Data for locating words and elements:
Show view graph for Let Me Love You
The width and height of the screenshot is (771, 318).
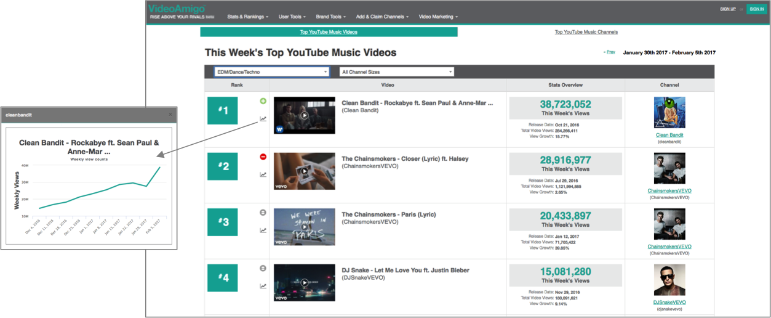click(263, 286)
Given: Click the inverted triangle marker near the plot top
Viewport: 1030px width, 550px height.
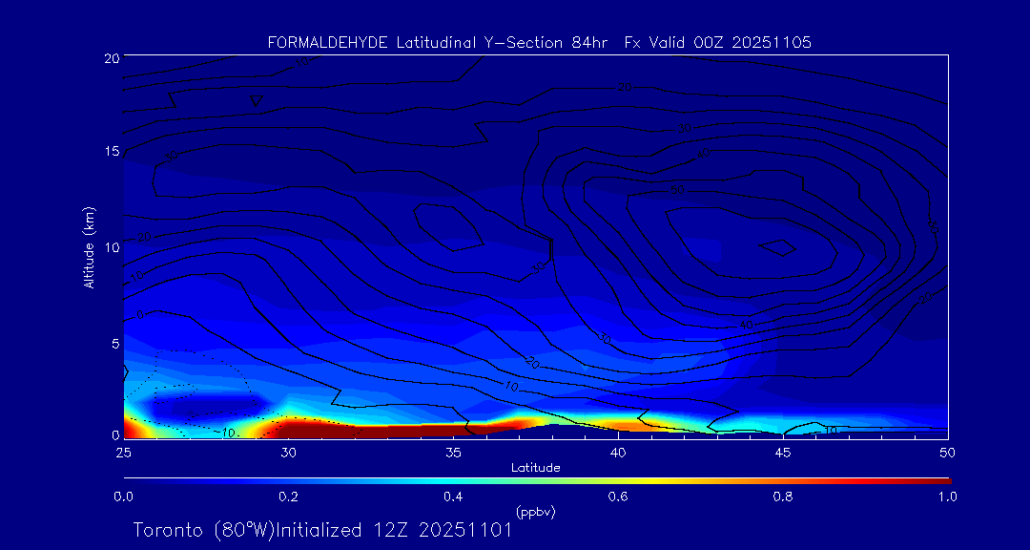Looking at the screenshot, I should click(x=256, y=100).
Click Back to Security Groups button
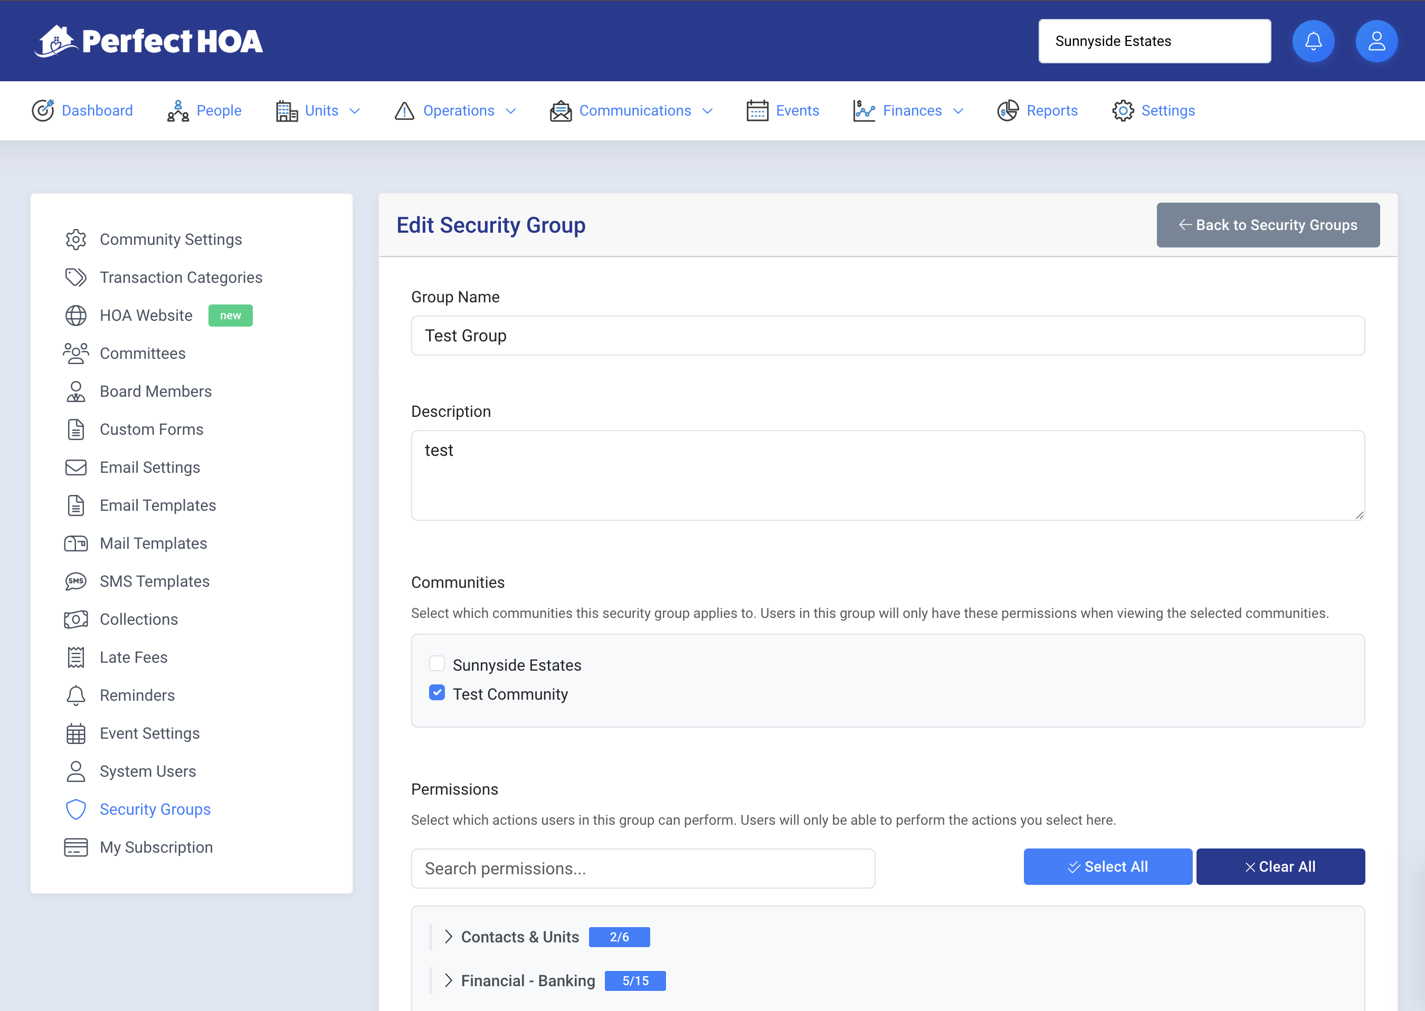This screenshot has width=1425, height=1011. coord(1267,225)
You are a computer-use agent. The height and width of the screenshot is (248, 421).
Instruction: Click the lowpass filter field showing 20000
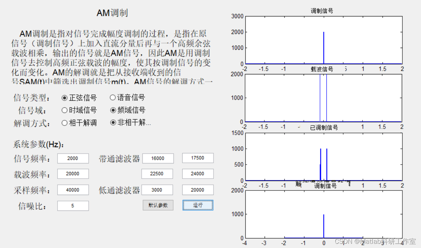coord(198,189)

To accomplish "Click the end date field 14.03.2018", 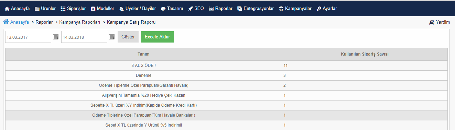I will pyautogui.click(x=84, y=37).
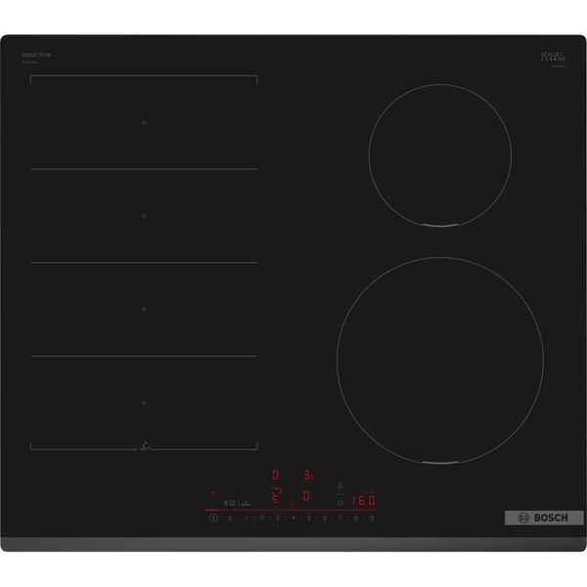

=== Aim ===
Copy the lines of the data above, starting at the line that contains "Given: Click the" and ending at the line that contains "This screenshot has". Leave the pictures out of your copy.

=== Output below ===
Given: Click the inverted triangle marker near the plot top
Viewport: 1030px width, 550px height.
Looking at the screenshot, I should click(x=256, y=100).
Click Back to Security Groups button
This screenshot has width=1425, height=1011. coord(1267,225)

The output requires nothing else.